Methods: Twenty-eight fresh frozen human cadaveric full arms were dissected free of soft tissue to expose the proximal humerus. The distal end of the humeral shaft was potted in PMMA and fixed rigidly in a custom–built jig. The following points and lines were identified and marked on each specimen:

the circumference of the anatomical neck;

(H) as the most superior point of the articular surface at the insertion of the supraspinatus tendon, (L) as the corresponding lowest point of the articular surface at the cartilage/calcar interface;

The medial (MC) and lateral (LC) humeral condyles were exposed and delineated with k-wires.

A Microscribe 3D-X digitizer was used to digitize the points and lines. The data for each humerus were imported into Rhinoceros NURBS modelling software and graphically represented. The constructed graphical model was used to divide the articular portion of the humeral head into six equal sections in the axial plane. The retroversion angle, relative to the epicondyles, was calculated for each section.

Results: A linear decrease in retroversion angle was noted from the most superior to most inferior point on the proximal humeral articular surface. The retroversion angle was greatest at the level of the insertion of the supraspinatus tendon (34.2deg +/−13.7deg) and least at the inferior cartilage/calcar interface (24.3deg +/−10.2deg).

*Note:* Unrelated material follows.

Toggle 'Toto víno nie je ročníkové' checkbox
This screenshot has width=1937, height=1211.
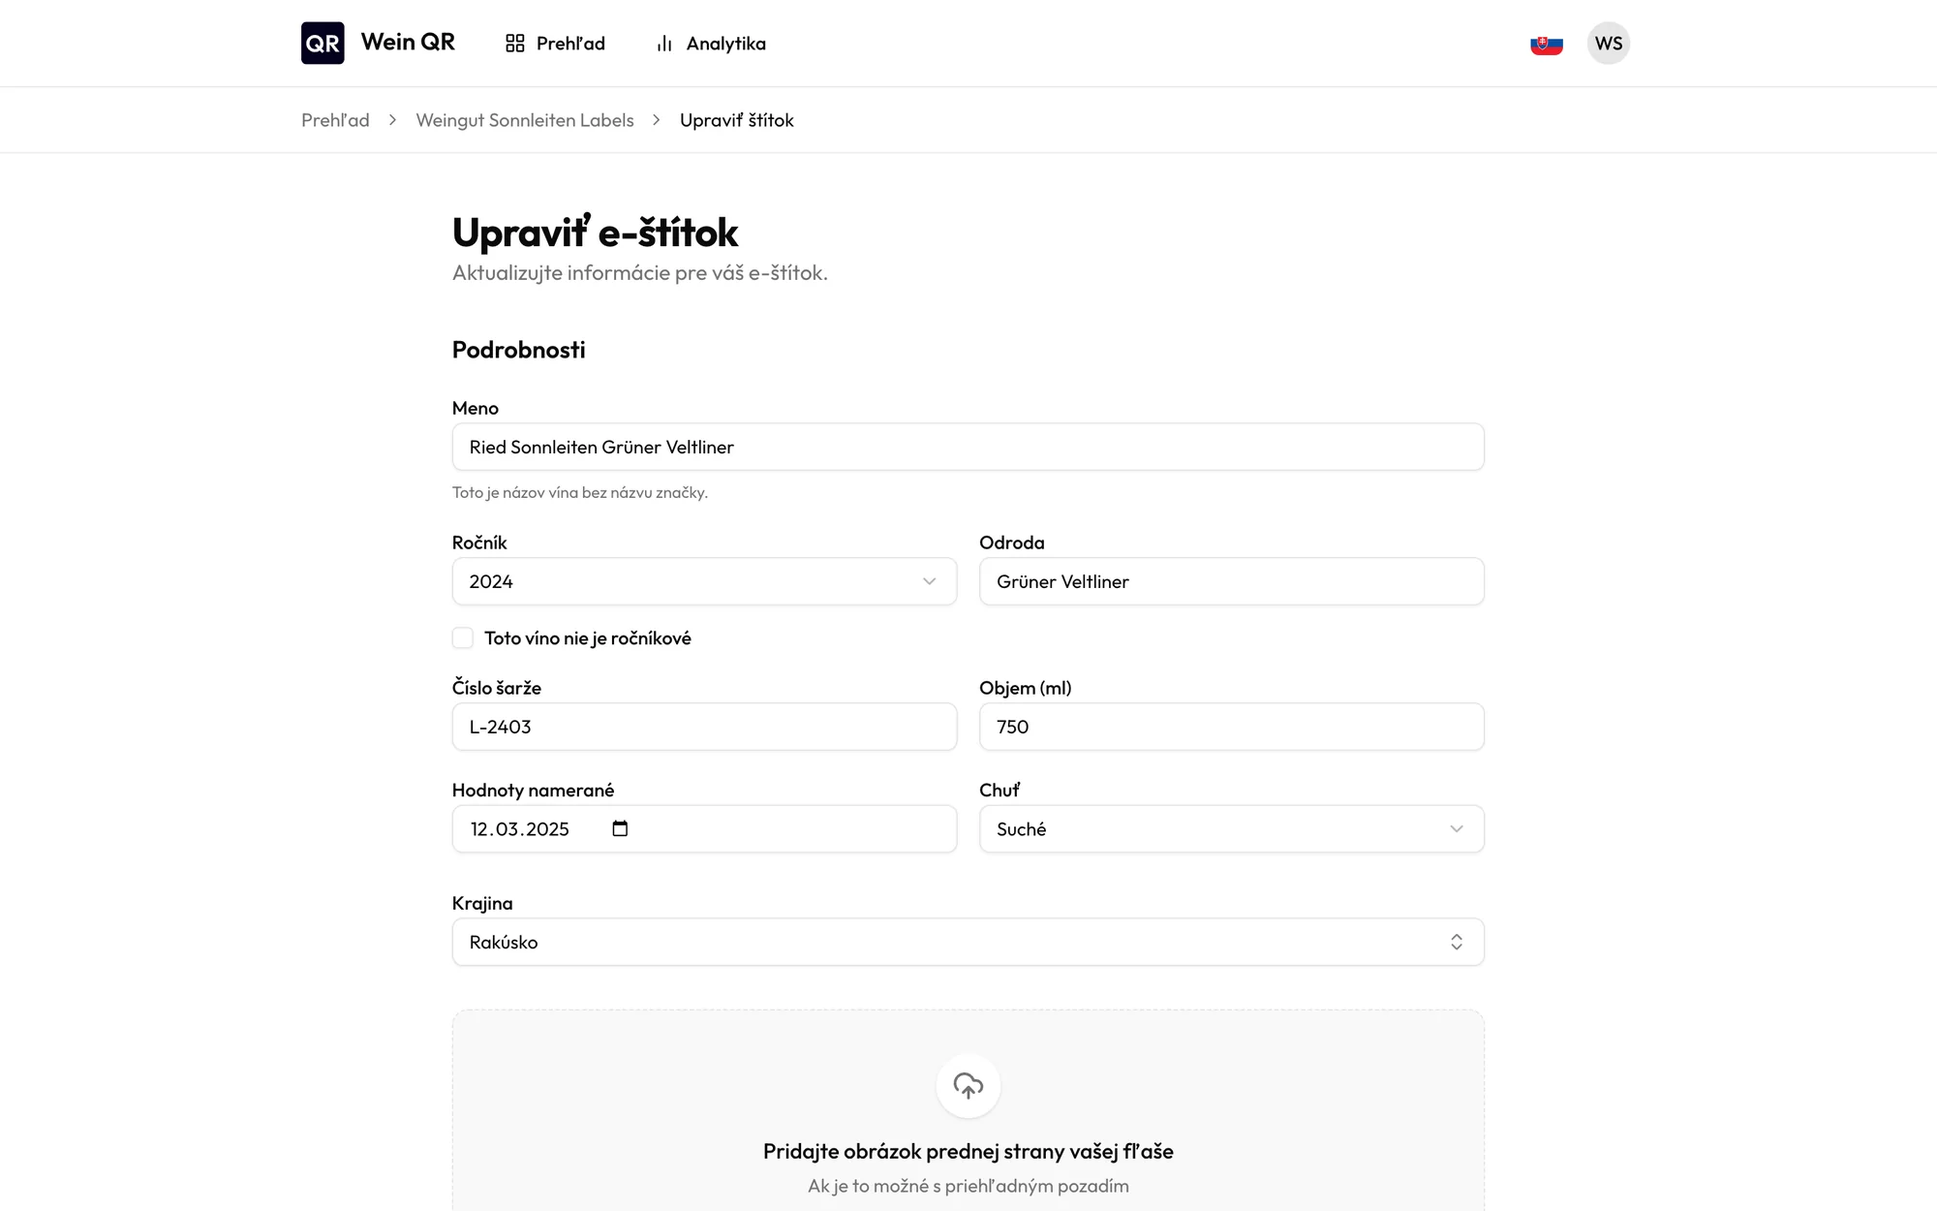click(463, 637)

Discussion: Accurate recovery of humeral head geometry is a requirement in order to achieve good function. The variability in retroversion, as it relates to its point of measurement, may effect the accuracy of pre-operative assessment of a patient’s humeral head geometry as well as the osteotomy during shoulder arthroplasty, and, thus, may impact on joint range of motion and stability post-operatively. Further investigation is warranted.